Saved data entries
*** Begin section ***
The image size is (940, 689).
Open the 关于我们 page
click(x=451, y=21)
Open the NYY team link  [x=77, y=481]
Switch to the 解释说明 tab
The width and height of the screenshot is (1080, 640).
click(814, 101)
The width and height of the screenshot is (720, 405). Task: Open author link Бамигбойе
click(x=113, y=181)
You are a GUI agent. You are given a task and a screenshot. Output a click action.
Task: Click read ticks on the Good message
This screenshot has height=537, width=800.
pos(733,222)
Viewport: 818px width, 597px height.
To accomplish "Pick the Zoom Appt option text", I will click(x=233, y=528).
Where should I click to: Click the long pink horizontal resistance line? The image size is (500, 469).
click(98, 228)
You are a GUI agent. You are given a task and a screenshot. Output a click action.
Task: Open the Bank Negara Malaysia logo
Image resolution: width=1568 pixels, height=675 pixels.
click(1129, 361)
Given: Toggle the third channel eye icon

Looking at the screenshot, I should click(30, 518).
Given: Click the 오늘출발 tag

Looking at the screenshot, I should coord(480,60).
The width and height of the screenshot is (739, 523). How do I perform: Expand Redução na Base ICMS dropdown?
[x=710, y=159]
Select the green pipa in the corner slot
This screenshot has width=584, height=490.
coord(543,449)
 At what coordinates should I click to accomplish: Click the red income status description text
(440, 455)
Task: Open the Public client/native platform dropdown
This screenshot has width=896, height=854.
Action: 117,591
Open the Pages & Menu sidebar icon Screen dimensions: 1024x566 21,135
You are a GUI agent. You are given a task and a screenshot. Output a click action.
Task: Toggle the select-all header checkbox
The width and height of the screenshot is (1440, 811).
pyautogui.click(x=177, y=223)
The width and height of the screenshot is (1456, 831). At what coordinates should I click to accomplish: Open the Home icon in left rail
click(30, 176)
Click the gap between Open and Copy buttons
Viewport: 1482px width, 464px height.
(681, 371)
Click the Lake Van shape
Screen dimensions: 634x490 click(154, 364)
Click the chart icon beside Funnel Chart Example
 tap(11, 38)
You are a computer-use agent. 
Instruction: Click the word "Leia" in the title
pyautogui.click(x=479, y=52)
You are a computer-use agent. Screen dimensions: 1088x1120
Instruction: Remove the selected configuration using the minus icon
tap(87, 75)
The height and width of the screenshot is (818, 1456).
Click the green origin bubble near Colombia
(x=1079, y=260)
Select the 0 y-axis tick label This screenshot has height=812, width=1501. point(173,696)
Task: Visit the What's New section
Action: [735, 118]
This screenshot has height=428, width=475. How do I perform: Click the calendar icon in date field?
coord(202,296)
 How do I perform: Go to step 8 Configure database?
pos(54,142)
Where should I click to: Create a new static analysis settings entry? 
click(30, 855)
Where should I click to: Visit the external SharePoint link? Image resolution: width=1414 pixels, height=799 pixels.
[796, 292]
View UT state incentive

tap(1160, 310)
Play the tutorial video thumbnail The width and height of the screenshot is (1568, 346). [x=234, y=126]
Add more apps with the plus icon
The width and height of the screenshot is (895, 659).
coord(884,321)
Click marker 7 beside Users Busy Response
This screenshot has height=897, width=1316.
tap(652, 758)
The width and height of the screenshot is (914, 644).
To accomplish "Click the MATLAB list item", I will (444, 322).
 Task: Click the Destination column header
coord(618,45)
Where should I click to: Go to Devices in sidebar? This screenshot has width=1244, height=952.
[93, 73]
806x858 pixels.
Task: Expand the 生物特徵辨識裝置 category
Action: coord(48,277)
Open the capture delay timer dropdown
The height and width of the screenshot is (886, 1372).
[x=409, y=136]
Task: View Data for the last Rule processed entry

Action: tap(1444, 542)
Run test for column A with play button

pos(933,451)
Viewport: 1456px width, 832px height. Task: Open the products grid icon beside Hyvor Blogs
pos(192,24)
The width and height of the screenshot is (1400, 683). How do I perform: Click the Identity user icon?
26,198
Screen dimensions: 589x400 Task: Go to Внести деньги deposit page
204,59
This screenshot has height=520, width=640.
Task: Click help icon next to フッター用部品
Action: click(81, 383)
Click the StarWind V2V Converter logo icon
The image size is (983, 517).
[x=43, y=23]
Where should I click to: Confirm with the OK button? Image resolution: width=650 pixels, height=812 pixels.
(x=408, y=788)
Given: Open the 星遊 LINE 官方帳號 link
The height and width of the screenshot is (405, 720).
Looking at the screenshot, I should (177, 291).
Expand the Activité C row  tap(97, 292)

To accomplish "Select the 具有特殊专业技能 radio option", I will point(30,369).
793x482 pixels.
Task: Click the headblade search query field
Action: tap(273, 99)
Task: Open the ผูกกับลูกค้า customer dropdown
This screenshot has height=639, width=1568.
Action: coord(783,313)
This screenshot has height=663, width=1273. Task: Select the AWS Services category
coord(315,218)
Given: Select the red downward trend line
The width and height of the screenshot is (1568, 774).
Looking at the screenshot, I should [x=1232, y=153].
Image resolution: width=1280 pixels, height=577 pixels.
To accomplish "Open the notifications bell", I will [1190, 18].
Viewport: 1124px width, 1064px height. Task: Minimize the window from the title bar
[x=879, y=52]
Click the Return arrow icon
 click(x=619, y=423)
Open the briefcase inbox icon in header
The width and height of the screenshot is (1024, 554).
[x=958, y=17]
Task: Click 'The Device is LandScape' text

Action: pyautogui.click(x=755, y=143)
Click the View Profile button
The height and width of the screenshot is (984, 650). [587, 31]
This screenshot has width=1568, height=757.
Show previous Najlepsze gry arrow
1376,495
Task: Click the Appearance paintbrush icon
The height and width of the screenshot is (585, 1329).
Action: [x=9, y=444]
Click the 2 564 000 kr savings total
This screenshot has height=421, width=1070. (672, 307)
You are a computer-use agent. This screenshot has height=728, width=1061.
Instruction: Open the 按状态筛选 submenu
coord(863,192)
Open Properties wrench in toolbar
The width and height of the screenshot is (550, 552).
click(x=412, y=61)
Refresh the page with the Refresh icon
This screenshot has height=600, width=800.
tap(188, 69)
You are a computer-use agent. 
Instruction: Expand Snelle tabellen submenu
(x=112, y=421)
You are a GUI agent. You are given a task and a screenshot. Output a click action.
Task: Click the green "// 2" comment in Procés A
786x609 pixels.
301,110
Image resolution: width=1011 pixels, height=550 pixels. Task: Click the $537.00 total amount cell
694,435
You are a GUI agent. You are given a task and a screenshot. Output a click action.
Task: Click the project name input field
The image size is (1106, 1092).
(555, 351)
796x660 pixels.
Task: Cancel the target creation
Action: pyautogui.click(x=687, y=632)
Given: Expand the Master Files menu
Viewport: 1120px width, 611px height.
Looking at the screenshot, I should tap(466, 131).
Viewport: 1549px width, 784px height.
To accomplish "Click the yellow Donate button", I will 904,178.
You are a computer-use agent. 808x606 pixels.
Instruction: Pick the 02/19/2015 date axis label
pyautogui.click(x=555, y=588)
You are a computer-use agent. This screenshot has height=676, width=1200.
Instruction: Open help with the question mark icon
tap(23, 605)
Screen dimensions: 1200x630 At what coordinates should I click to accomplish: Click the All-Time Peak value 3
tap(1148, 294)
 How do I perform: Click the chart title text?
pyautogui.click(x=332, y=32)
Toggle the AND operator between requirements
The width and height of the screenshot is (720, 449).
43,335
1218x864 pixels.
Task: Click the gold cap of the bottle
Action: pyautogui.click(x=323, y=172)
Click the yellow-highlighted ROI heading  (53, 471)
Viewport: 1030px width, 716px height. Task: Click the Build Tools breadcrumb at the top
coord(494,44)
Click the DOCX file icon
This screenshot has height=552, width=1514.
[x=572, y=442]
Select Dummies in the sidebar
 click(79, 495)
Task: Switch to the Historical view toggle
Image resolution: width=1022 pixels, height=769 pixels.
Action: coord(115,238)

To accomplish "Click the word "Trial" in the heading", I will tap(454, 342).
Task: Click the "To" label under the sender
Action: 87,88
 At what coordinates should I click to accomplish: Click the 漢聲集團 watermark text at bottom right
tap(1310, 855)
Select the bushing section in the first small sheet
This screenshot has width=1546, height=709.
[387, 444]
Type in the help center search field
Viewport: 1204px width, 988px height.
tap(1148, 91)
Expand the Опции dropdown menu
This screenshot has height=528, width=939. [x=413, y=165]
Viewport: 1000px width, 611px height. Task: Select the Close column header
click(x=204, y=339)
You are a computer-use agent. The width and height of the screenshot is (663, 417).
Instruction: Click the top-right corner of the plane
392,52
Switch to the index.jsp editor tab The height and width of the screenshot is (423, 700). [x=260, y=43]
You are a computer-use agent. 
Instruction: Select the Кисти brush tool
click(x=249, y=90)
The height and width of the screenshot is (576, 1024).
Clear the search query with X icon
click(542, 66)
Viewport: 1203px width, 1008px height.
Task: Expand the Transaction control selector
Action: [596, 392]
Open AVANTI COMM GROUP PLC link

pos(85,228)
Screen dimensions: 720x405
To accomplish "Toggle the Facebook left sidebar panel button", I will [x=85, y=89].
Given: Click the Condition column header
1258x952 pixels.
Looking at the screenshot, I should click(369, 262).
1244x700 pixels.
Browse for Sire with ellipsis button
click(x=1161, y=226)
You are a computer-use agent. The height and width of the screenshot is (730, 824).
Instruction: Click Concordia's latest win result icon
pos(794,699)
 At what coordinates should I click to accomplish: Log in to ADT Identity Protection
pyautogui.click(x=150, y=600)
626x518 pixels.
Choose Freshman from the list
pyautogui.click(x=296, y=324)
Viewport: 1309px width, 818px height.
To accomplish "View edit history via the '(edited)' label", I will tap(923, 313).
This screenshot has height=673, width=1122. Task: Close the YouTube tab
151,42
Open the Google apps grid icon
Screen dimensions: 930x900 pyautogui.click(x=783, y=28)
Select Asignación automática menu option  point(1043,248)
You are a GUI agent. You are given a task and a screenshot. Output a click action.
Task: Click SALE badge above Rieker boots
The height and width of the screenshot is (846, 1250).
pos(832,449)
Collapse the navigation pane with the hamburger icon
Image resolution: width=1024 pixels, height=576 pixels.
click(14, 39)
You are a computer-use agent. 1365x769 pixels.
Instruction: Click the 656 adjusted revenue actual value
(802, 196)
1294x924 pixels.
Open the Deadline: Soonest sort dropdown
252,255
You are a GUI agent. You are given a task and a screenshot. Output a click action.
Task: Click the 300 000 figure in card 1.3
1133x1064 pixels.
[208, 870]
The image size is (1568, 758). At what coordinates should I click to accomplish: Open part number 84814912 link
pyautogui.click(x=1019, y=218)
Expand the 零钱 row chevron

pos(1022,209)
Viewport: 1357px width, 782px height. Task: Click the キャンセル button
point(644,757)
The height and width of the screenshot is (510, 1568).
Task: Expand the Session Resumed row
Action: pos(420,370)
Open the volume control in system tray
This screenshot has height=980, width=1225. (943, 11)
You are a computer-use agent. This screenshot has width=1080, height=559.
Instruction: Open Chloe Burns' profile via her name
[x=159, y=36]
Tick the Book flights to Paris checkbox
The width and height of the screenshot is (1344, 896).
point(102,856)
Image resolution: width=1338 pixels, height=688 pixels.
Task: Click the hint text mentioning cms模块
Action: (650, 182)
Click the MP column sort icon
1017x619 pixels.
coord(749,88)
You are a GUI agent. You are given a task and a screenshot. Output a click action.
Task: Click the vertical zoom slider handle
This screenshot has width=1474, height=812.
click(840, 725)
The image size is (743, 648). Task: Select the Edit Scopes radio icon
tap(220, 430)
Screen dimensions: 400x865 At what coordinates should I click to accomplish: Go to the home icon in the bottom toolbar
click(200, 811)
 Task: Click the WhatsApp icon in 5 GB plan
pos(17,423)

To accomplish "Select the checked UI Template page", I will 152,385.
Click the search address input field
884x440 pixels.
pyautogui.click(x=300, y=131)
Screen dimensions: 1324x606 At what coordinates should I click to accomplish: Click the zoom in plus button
*** End section ***
» **TASK GOAL**: Each line of the entries above that contains "input" is to be copied.

» **WRITTEN RESPONSE**:
Task: Click the project name input field
Click the search address input field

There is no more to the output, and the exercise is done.